> _INSTRUCTIONS FOR THE TASK_
Format the records below as a JSON list of strings, with one string per line and blank lines omitted.

Data on locating visible targets:
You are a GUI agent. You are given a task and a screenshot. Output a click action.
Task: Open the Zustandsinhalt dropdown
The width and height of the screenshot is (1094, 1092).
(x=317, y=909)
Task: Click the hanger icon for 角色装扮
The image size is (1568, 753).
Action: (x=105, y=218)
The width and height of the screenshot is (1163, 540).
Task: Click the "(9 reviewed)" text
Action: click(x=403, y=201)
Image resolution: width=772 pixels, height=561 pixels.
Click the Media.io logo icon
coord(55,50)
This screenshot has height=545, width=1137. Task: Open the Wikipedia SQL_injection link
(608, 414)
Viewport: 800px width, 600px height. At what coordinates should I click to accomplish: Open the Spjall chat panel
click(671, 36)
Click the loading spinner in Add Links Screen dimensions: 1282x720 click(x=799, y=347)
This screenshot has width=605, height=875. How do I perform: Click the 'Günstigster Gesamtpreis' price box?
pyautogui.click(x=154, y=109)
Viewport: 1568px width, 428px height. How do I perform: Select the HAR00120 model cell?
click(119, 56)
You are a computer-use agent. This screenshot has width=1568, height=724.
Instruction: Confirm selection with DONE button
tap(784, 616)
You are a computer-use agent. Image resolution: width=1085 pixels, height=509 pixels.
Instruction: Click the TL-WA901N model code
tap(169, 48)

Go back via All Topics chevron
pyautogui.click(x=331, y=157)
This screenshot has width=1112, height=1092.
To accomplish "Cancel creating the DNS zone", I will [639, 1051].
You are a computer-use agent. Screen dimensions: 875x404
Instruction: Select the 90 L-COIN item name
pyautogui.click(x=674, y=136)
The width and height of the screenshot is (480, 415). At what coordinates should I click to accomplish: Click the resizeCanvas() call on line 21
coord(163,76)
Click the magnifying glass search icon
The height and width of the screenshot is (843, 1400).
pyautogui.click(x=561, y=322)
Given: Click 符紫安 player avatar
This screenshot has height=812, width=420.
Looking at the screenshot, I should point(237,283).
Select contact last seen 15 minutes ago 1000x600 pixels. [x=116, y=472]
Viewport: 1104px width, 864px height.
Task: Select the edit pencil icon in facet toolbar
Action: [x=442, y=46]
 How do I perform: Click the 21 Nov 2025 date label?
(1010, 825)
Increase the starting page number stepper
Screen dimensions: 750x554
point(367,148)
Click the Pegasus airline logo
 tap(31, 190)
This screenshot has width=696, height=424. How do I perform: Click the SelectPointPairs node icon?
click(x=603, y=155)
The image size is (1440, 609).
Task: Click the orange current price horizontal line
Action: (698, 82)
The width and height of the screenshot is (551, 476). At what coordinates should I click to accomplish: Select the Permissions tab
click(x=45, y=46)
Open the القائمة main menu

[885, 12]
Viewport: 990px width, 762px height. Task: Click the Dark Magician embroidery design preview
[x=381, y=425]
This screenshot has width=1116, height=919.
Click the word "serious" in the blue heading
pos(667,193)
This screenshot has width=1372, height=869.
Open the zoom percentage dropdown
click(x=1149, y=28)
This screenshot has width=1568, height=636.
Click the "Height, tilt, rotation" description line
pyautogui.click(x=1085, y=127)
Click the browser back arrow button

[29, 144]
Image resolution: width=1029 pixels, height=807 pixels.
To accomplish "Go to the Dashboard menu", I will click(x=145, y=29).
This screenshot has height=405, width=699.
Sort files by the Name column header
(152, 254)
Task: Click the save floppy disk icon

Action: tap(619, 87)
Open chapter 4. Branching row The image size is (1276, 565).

> _FULL SOLUTION_
[
  "You are a GUI agent. You are given a task and a screenshot. Output a click action.",
  "Task: Open the Zustandsinhalt dropdown",
  "The width and height of the screenshot is (1094, 1092).",
  "(x=317, y=909)",
  "Task: Click the hanger icon for 角色装扮",
  "The image size is (1568, 753).",
  "Action: (x=105, y=218)",
  "The width and height of the screenshot is (1163, 540).",
  "Task: Click the \"(9 reviewed)\" text",
  "Action: click(x=403, y=201)",
  "Image resolution: width=772 pixels, height=561 pixels.",
  "Click the Media.io logo icon",
  "coord(55,50)",
  "This screenshot has height=545, width=1137. Task: Open the Wikipedia SQL_injection link",
  "(608, 414)",
  "Viewport: 800px width, 600px height. At what coordinates should I click to accomplish: Open the Spjall chat panel",
  "click(671, 36)",
  "Click the loading spinner in Add Links Screen dimensions: 1282x720 click(x=799, y=347)",
  "This screenshot has width=605, height=875. How do I perform: Click the 'Günstigster Gesamtpreis' price box?",
  "pyautogui.click(x=154, y=109)",
  "Viewport: 1568px width, 428px height. How do I perform: Select the HAR00120 model cell?",
  "click(119, 56)",
  "You are a computer-use agent. This screenshot has width=1568, height=724.",
  "Instruction: Confirm selection with DONE button",
  "tap(784, 616)",
  "You are a computer-use agent. Image resolution: width=1085 pixels, height=509 pixels.",
  "Instruction: Click the TL-WA901N model code",
  "tap(169, 48)",
  "Go back via All Topics chevron",
  "pyautogui.click(x=331, y=157)",
  "This screenshot has width=1112, height=1092.",
  "To accomplish \"Cancel creating the DNS zone\", I will [639, 1051].",
  "You are a computer-use agent. Screen dimensions: 875x404",
  "Instruction: Select the 90 L-COIN item name",
  "pyautogui.click(x=674, y=136)",
  "The width and height of the screenshot is (480, 415). At what coordinates should I click to accomplish: Click the resizeCanvas() call on line 21",
  "coord(163,76)",
  "Click the magnifying glass search icon",
  "The height and width of the screenshot is (843, 1400).",
  "pyautogui.click(x=561, y=322)",
  "Given: Click 符紫安 player avatar",
  "This screenshot has height=812, width=420.",
  "Looking at the screenshot, I should point(237,283).",
  "Select contact last seen 15 minutes ago 1000x600 pixels. [x=116, y=472]",
  "Viewport: 1104px width, 864px height.",
  "Task: Select the edit pencil icon in facet toolbar",
  "Action: [x=442, y=46]",
  " How do I perform: Click the 21 Nov 2025 date label?",
  "(1010, 825)",
  "Increase the starting page number stepper",
  "Screen dimensions: 750x554",
  "point(367,148)",
  "Click the Pegasus airline logo",
  " tap(31, 190)",
  "This screenshot has width=696, height=424. How do I perform: Click the SelectPointPairs node icon?",
  "click(x=603, y=155)",
  "The image size is (1440, 609).",
  "Task: Click the orange current price horizontal line",
  "Action: (698, 82)",
  "The width and height of the screenshot is (551, 476). At what coordinates should I click to accomplish: Select the Permissions tab",
  "click(x=45, y=46)",
  "Open the القائمة main menu",
  "[885, 12]",
  "Viewport: 990px width, 762px height. Task: Click the Dark Magician embroidery design preview",
  "[x=381, y=425]",
  "This screenshot has width=1116, height=919.",
  "Click the word \"serious\" in the blue heading",
  "pos(667,193)",
  "This screenshot has width=1372, height=869.",
  "Open the zoom percentage dropdown",
  "click(x=1149, y=28)",
  "This screenshot has width=1568, height=636.",
  "Click the \"Height, tilt, rotation\" description line",
  "pyautogui.click(x=1085, y=127)",
  "Click the browser back arrow button",
  "[29, 144]",
  "Image resolution: width=1029 pixels, height=807 pixels.",
  "To accomplish \"Go to the Dashboard menu\", I will click(x=145, y=29).",
  "This screenshot has height=405, width=699.",
  "Sort files by the Name column header",
  "(152, 254)",
  "Task: Click the save floppy disk icon",
  "Action: tap(619, 87)",
  "Open chapter 4. Branching row The image size is (1276, 565)."
]